For each line of the listing below that contains the string "agent", copy the line.

******

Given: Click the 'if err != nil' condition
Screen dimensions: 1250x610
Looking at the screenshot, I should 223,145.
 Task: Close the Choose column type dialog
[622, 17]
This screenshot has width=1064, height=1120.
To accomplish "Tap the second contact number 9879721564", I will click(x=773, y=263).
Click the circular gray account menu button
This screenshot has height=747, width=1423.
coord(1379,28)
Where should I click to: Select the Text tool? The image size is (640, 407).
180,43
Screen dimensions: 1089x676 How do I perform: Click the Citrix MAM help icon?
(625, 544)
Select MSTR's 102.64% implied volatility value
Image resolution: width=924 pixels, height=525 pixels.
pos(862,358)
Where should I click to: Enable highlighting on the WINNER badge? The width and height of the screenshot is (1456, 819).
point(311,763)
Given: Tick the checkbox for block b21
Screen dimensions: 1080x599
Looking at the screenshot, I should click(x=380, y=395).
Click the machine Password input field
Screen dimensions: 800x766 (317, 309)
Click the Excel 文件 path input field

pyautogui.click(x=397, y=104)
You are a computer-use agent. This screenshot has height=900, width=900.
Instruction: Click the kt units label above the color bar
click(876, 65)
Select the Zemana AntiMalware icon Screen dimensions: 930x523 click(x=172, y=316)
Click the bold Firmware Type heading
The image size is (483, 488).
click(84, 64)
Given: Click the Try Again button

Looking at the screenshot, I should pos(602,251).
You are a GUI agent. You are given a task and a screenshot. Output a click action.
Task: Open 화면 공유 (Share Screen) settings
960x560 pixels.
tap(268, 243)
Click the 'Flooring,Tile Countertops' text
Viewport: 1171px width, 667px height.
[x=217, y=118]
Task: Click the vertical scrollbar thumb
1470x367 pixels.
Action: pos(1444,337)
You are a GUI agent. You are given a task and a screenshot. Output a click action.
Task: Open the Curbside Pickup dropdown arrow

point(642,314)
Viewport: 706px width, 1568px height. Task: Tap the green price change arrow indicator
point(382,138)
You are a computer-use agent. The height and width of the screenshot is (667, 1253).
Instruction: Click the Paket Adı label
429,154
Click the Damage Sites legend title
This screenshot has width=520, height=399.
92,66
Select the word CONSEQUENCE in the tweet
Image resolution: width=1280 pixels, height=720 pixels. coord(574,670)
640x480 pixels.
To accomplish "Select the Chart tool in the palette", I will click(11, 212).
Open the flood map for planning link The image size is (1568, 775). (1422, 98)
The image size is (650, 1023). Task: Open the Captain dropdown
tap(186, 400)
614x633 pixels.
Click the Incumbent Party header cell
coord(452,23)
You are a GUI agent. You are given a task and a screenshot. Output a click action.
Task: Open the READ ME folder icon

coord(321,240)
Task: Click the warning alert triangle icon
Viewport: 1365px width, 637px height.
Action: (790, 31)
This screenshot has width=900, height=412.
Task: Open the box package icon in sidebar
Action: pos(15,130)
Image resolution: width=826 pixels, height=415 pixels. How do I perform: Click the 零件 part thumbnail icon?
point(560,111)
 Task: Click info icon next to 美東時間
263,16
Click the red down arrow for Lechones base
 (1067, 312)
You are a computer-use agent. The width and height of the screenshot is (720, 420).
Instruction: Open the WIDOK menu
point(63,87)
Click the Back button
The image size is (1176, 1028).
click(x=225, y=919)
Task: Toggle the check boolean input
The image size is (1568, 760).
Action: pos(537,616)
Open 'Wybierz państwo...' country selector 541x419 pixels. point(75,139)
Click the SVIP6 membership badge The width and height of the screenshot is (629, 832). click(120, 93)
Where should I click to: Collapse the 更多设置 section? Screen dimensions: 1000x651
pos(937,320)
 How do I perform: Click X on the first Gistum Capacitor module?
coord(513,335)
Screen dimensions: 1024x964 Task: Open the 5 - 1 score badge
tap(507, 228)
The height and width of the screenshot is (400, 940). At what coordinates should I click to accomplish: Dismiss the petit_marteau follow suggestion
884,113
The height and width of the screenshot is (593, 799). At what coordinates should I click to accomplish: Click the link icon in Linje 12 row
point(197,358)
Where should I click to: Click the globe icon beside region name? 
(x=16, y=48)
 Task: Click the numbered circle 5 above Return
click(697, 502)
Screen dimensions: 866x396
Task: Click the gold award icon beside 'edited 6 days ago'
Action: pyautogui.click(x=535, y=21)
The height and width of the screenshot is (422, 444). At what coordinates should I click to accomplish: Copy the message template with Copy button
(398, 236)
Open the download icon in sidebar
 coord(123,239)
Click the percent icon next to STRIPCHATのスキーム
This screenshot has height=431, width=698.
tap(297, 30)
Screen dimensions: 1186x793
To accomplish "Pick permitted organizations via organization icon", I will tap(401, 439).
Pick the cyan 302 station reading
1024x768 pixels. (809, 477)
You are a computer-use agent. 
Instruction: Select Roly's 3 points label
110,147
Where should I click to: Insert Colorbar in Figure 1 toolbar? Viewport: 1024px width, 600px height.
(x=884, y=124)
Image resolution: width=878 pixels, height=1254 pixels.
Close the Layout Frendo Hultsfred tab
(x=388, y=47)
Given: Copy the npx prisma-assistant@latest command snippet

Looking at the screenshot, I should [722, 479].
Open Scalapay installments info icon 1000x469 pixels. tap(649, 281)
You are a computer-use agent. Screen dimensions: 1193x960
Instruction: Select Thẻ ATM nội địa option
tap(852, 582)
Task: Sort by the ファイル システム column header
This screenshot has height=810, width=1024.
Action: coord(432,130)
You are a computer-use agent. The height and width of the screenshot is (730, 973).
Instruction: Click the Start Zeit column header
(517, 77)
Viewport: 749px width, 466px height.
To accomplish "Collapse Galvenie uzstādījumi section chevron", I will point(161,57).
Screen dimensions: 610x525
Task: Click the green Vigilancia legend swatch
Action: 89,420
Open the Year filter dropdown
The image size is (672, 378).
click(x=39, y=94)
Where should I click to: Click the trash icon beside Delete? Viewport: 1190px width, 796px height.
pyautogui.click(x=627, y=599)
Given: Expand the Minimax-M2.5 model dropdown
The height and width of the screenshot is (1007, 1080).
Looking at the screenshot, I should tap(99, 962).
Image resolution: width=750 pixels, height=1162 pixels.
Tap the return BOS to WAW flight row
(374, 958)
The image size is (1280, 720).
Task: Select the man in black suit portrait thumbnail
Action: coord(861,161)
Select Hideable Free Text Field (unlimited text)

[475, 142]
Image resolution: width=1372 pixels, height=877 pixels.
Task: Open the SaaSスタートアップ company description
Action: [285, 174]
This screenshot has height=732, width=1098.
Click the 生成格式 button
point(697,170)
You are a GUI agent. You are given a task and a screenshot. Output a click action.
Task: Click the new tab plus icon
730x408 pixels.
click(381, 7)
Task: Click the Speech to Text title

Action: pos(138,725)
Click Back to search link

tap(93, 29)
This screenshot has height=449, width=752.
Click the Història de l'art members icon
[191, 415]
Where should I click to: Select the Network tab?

******

EXERCISE SOLUTION ::
You are a computer-use agent. This screenshot has height=900, width=900.
You are a GUI agent. You are given a task and a screenshot. Output a click action.
You are a GUI agent. You are given a task and a screenshot. Output a click action.
You are a computer-use agent. The height and width of the screenshot is (667, 1253).
You are a GUI agent. You are given a task and a screenshot. Output a click action.
You are a computer-use agent. The width and height of the screenshot is (720, 420).
You are a computer-use agent. 
You are a computer-use agent. Screen dimensions: 1193x960
You are a computer-use agent. The height and width of the screenshot is (730, 973).
You are a GUI agent. You are given a task and a screenshot. Output a click action.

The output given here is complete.